David Brooks writes,

For better or worse, over the past 50 years we have concentrated authority in centralized agencies and reduced the role of decentralized citizen action. We’ve done this in many spheres of life. Maybe that’s wise, maybe it’s not. But we shouldn’t imagine that these centralized institutions are going to work perfectly or even well most of the time. It would be nice if we reacted to their inevitable failures not with rabid denunciation and cynicism, but with a little resiliency, an awareness that human systems fail and bad things will happen and we don’t have to lose our heads every time they do.

Read the whole column. I agree that it is counterproductive to react to institutional failure by denouncing individuals and piling on new layers of bureaucratic irrationality. However, he seems to imply that there is no constructive way to channel anger and frustration at expert failure.
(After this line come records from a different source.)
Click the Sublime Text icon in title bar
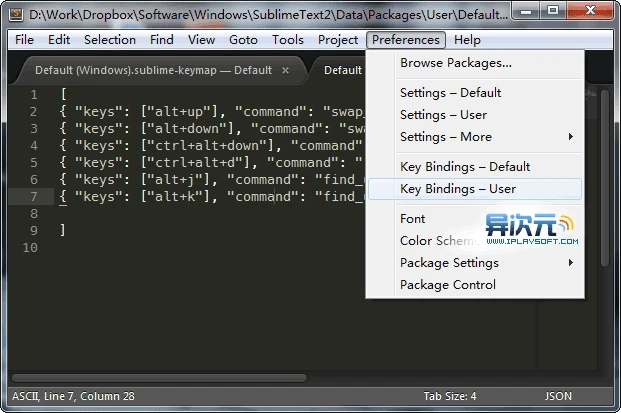tap(14, 13)
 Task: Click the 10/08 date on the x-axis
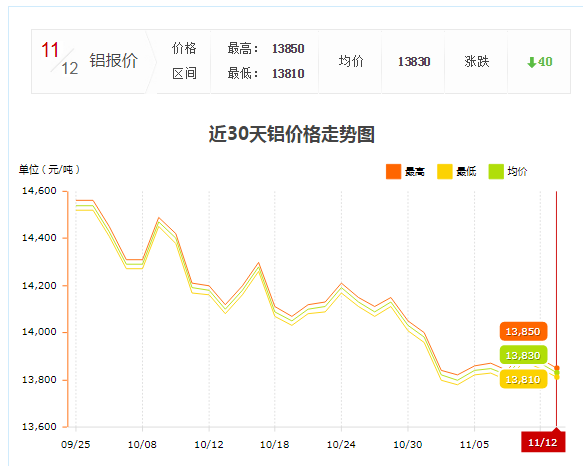(x=142, y=444)
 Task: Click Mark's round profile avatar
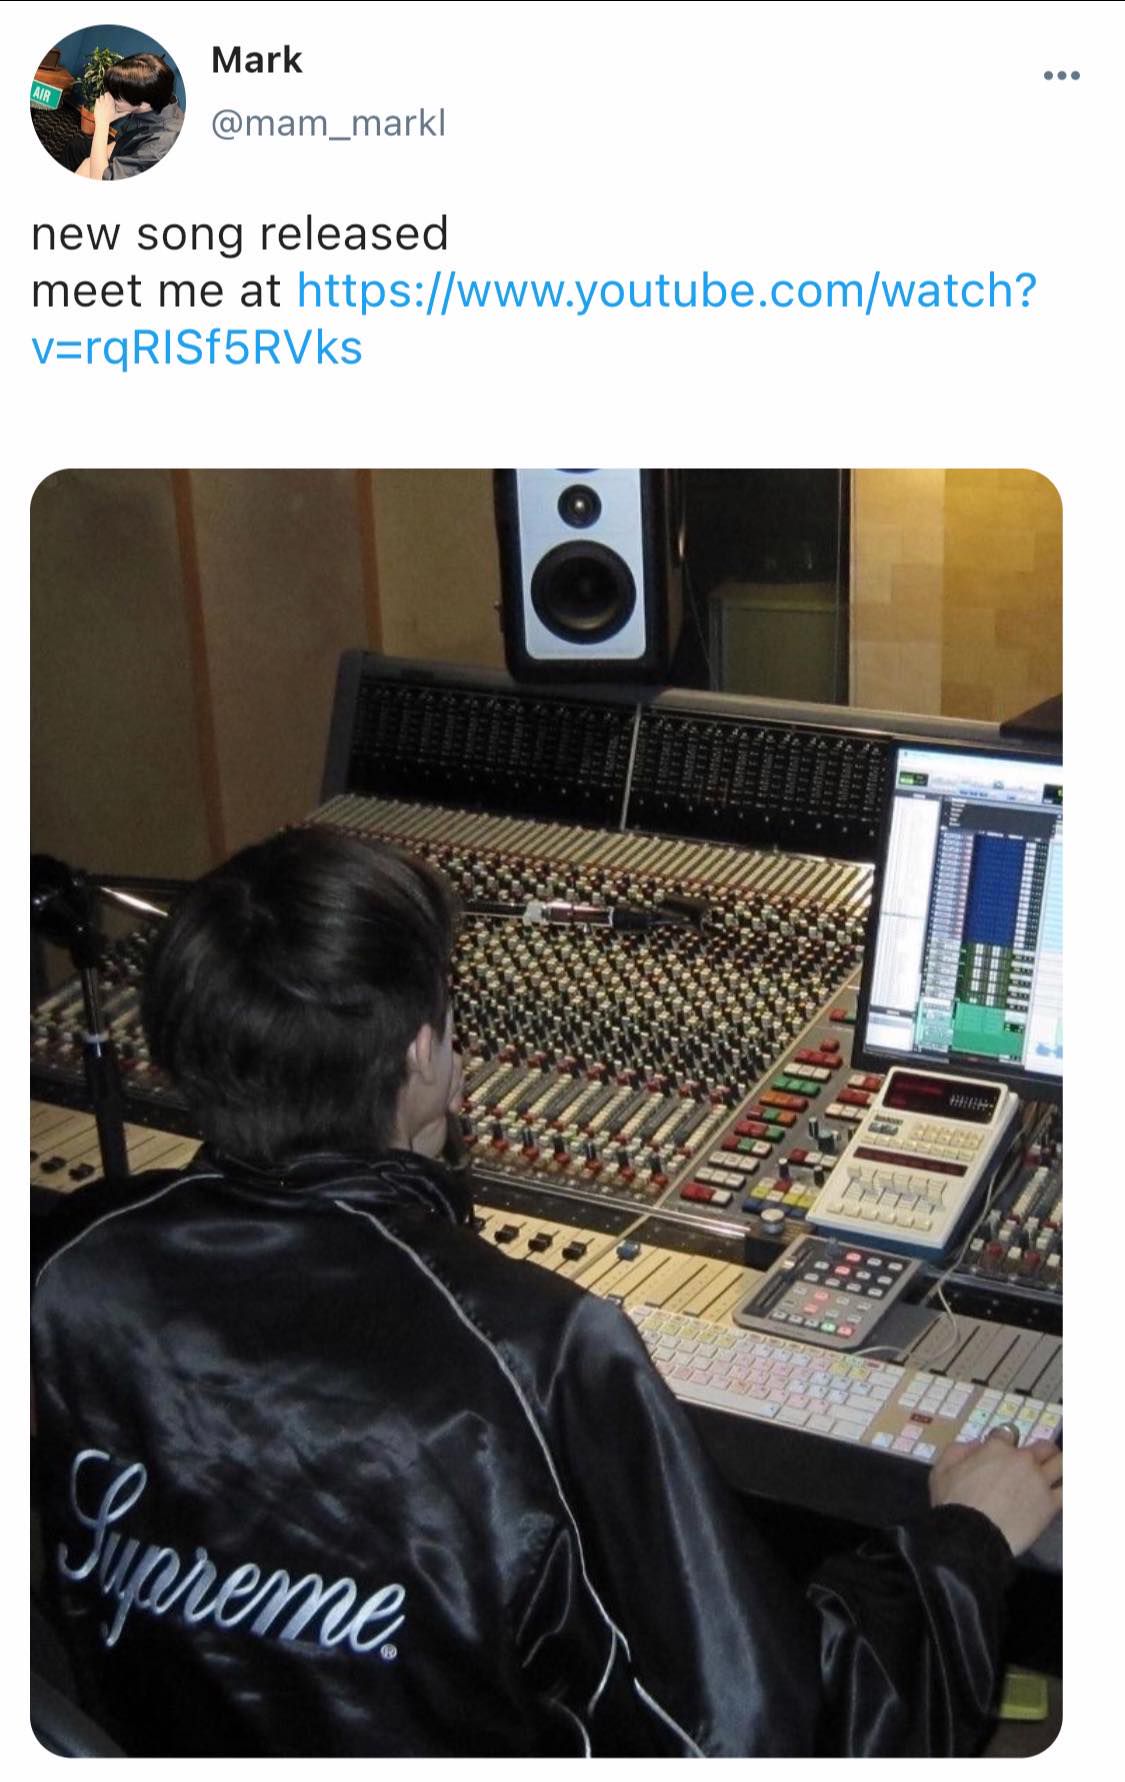tap(107, 102)
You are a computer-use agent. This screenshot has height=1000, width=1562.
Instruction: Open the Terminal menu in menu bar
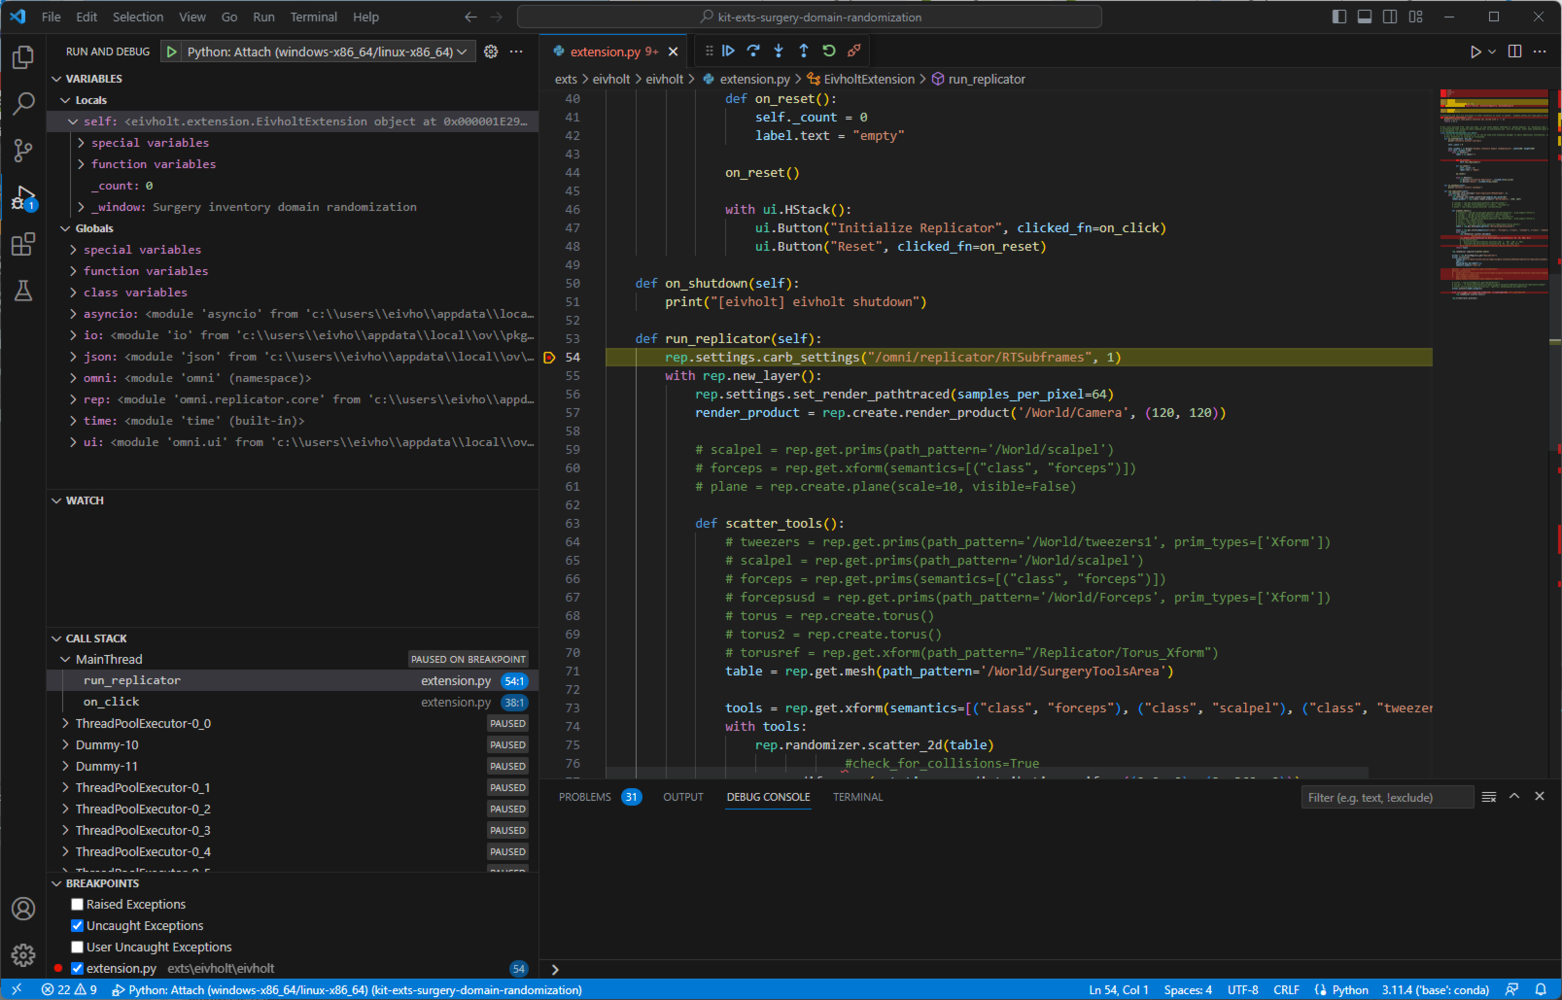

Instead, I believe that a central issue for our time is excessive concentration of political power. One of the causes of this concentration is the ideology of “trust the experts.” To the extent that denunciation of expert failures serves to undermine this ideology, I think that is a good thing.

Many in the mainstream media, probably including David Brooks, tend to believe that a loss of trust in experts would be a bad thing. Trust in the experts is a key component of Progressive ideology. It goes along with the belief in social science, and the belief in elite education as providing a natural aristocracy.

As you know, I am very skeptical of experts. I think that experts undertook misguided financial regulatory policies that contributed to the crisis, experts over-rate their ability to steer the health care system toward higher quality and lower cost, and experts are overly confident that the stimulus improved the economy.

What experts are really good at is circling the wagons to protect themselves. Talking points get repeated. Evidence that appears to cast doubt on experts gets picked apart, while evidence that appears to favor the experts is uncritically passed on. Ben Bernanke enjoys protected status. The global warming believers enjoy protected status. Stimulus advocates enjoy protected status. Above all, the label “expert” is carefully restricted to those who can be trusted to respect other experts and to denounce skeptics.

As I have said before, this is the syndrome that David Halberstam identified in The Best and the Brightest as leading us into the Vietnam War. When experts fail, it may be immature to decry their imperfections. However, it is not mature to shrug helplessly. What would be truly mature would be to work for decentralization of power and to work against the concentration of power in the hands of experts.